SENSIBILIZZAZIONE o legge di Kandel (detta anche, del meccanismo associativo pre-modulatorio).
DESENSIBILIZZAZIONE o legge di Changeux (detta anche, del canale desinsibilizzato).
CONDIZIONAMENTO CLASSICO o legge di Pavlov (detta pure del riflesso condizionato).
Quello che mi preme ancora una volta sottolineare è che la sinapsi non può essere rappresentata come una struttura statica. La sinapsi può aumentare di volume e, dunque, di funzionalità qualora dovesse esserci una maggiore richiesta di prestazione in termini di aumento di frequenza, intensità e durata degli stimoli.
E’ questa una delle principali caratteristiche biologiche del sistema nervoso che risulta essere capace di rimediare ad un’altra proprietà biologica dei neuroni, essere cellule perenni. Pur incapaci di dividersi, i neuroni cambiano forma e funzioni in relazione al contesto in cui vive l’organismo (il tutto dimostrato da studi bioptici in differenti popolazioni di animali).
Lo studio dei cambiamenti metabolici, morfologici e funzionali dei neuroni (formazione della rete neuronale), specie nei primi anni di vita, non può essere trascurato da parte nostra.
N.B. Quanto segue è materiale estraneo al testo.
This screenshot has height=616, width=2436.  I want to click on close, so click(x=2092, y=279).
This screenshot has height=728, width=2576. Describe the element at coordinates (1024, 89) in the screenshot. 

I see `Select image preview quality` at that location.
Basta considerare che nessun essere umano alla nascita può svolgere le funzioni tipicamente umane.
Perchè sono necessari 14 mesi per camminare?
Perchè sono necessari 18-24 mesi per iniziare a manipolare l’attenzione altrui attraverso l’uso di vocaboli?
Perchè sono necessari 4 anni per iniziare a comprendere che l’altro vede il mondo dalla sua prospettiva mentre io lo vedo dalla mia prospettiva?
Perchè abbiamo stabilito che solo intorno ai tre anni di vita i nostri cuccioli possono essere indirizzati verso un processo pedagogico/educativo?
Che cosa deve accadere in un cervello affinchè possano svilupparsi queste abilità tipicamente umane (linguaggio, relazione), che non sono presenti alla nascita o nei primi mesi della nostra vita?
Siamo dei professionisti fortunati. Siamo dei tecnici che operano in un’era in cui è possibile definire le aree cerebrali che garantiscono la nostra intenzionalità individuale, la nostra intenzionalità congiunta e la nostra intenzionalità collettiva, al fine di poter conoscere le strutture anatomiche e fisiologiche presenti nel nostro cervello che ci hanno consentito di diventare “umani”.
Non è una questione ideologica oppure una mia ossesione. Sono un medico e, pertanto, non posso non affermare che una corretta diagnosi agevola la pratica terapeutica.